Recibe un mensaje de texto: “Chama, aquí como que va a llegar la leche”. Entonces apura el paso y comienza a sudar.

La firma Datos reportó que en el primer trimestre de 2014 los consumidores visitaron en promedio cuatro establecimientos para adquirir algunos productos de primera necesidad que están escasos.

– Me preocupa mi vasito de leche para cuando esté de reposo, expresa.

Cuando Carmen llega, el río de gente se inserta en la terraza del centro comercial. 8:20 am. “Sé de quién es la culpa de todo esto, pero mejor me callo y no digo nada: la gente en la calle anda muy agresiva”. La señora que tiene en frente le replica que eso es responsabilidad del gobierno y que no sienta miedo de expresarlo.

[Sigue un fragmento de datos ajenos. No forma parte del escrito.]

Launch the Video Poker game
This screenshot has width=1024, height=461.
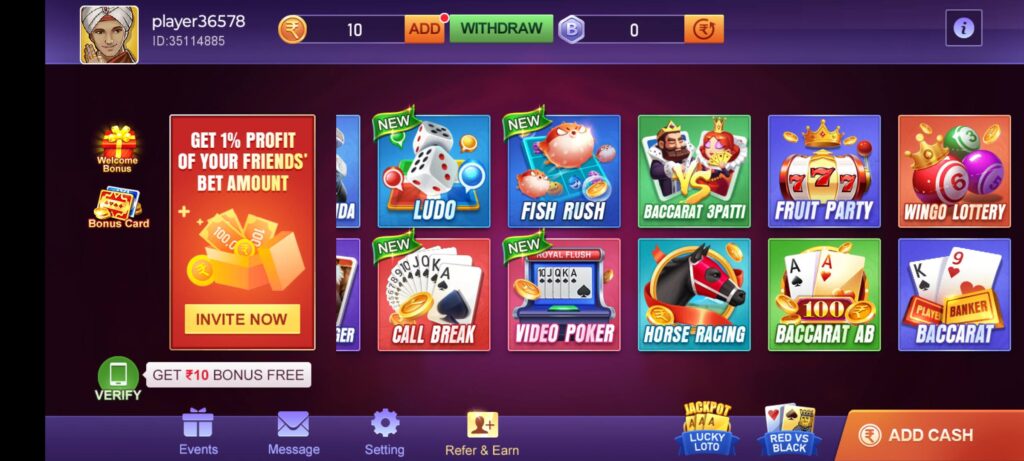tap(564, 294)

Los que están esperando sentados en el piso, se levantan a las 8:30 am, en un torbellino desesperado:
¡Coño lo que falta es que no vendan nada!
” Ya es la hora y no abren, sí son abusadores”.

Pero de inmediato el vigilante da paso al supermercado. “Señores, de lo que está perdido, solo se está vendiendo pasta”, grita. Entonces comienzan los lamentos a viva voz:
“Esto es culpa de la guerra económica y de las guarimbas”.

“Este país va pa´atrás como el cangrejo, ese Nicolás no sirve”.

“Todos los días es esta madrugadera para un coño”.

“A mí me preocupa mi vasito de leche”, se escucha la voz tenue de Carmen en medio del alboroto. ” Me iré a otro lado a ver”.

Y se va, como muchos, cabizbaja. Quejándose.

“Sé de quién es la culpa de todo esto, pero mejor me callo y no digo nada: la gente en la calle anda muy agresiva”.